Jones highlighted that in the past, students would leave university and independently be responsible for sourcing a pre-registration placement.

Now the College of Optometrists will facilitate placements on behalf of the university, he said.

Jones added that the students would still select which placements were their preference, but the College of Optometrists would assist with the structure of the application process.

He shared that students will apply for available placements on the CLiP portal at the same time.

If they are not successful in the first round of applications, Jones shared that there will be a second and third round process.

Jones outlined the consultation process that had led to the development of CLiP placements.

He shared that the College of Optometrists had worked with universities, the Optometry Schools Council, employer groups, and professional bodies.

Turning to common questions that are raised about placements, Jones shared that there was some concern about whether there would be a sufficient number of placements.

He highlighted that the College of Optometrists is working with employer groups to address this issue.

“We are trying to get as many people on board as possible,” Jones said.

Turning to the student experience, Jones shared that the College of Optometrists would set out clear expectations about what would be covered within CLiP placements – covering issues such as how much time a student would have with a supervisor.

He added that people will be able to utilise a quality assurance mechanism if there are aspects of their placement that they are unhappy with.

“It’s something we are talking about and trying to get right from the beginning of the scheme,” he said.

Turning to concerns around supervision and the responsibilities on employers, Jones highlighted that the College of Optometrists has published a CLiP Employer Handbook.
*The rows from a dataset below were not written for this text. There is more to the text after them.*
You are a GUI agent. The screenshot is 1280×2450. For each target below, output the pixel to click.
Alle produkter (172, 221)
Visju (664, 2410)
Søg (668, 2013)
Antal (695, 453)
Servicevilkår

This includes a section on arrangements for supervision, such as requirements for taking on a supervisory role, the number of students per supervisor and the time commitment involved.

Council members had a number of questions around the detail of CLiP delivery, such as the new contractual arrangements for supervisors. These queries have been collated and are now being addressed by the College of Optometrists.

The AOP intends to continue to engage with the College of Optometrists on the development of CLiP placements, and will communicate with members on this issue.